Monday, May 11, 2009

Wow... What a Huge Difference


According to Robert Samuelson:
  • Grandstanding: Promising to close loopholes that reduce the amount of taxes multinational corporations pay.

  • Substantive Policy: Promising to close loopholes that reduce the amount of taxes multinational corporations pay, while simultaneously cutting the corporate tax rate.

Samuelson makes some valid points in his column, although whenever there's an area of doubt (e.g., "Whether Obama's proposals would create any jobs in the United States is an open question") he draws an inference in favor of corporations ("But many experts believe his proposals would actually destroy U.S. jobs"). The argument that I find more convincing on this front was from Robert Reich, that this may be a sleight of hand to further the cause of a national healthcare program.

The biggest flaw of Samuelson's piece is his conflation of the complexity of the tax system with its overall fairness.
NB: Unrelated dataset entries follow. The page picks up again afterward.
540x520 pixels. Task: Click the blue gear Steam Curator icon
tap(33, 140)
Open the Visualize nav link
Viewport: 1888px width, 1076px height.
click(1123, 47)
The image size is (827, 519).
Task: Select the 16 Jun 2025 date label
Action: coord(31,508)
Samuelson correctly observes that the corporate tax code (like every other tax code in this country) is bloated and complex. A case can certainly be made for tax simplification, and for Samuelson's idea of closing loopholes while simultaneously bringing the nominal tax rate closer to the effective tax rate. But Samuelson fails to explain how you would do that without bringing about an effective tax increase on those companies best able to exploit existing tax loopholes, the two thirds of corporations that presently pay no federal taxes and the multinationals who exploit tax havens to pay a much lower effective rate than their domestic competitors.

Samuelson sidesteps the issue that, even with a lower corporate tax rate, the effect of his "substance over grandstanding" would be much the same as Obama's - higher taxes on multinationals, with the same potential downside. If the argument boils down to a few percentage points one way or the other, Samuelson's argument seems less like an introduction of substance into the debate and more a matter of splitting hairs. Does Samuelson truly believe that the benefit of corporate tax loopholes is distributed evenly to all corporations, such that their reduction accompanied by an overall tax cut won't result in equal or greater distortion than the status quo? If so, can he make that case?

I personally very much favor tax simplification, as it makes it much easier to do your taxes, figure out how much you're paying, and how much others are paying, and makes dubious loopholes more obvious. That's not to be confused with advocacy of a flat tax; simplicity is but one factor to consider, and the end goal should be a just tax system.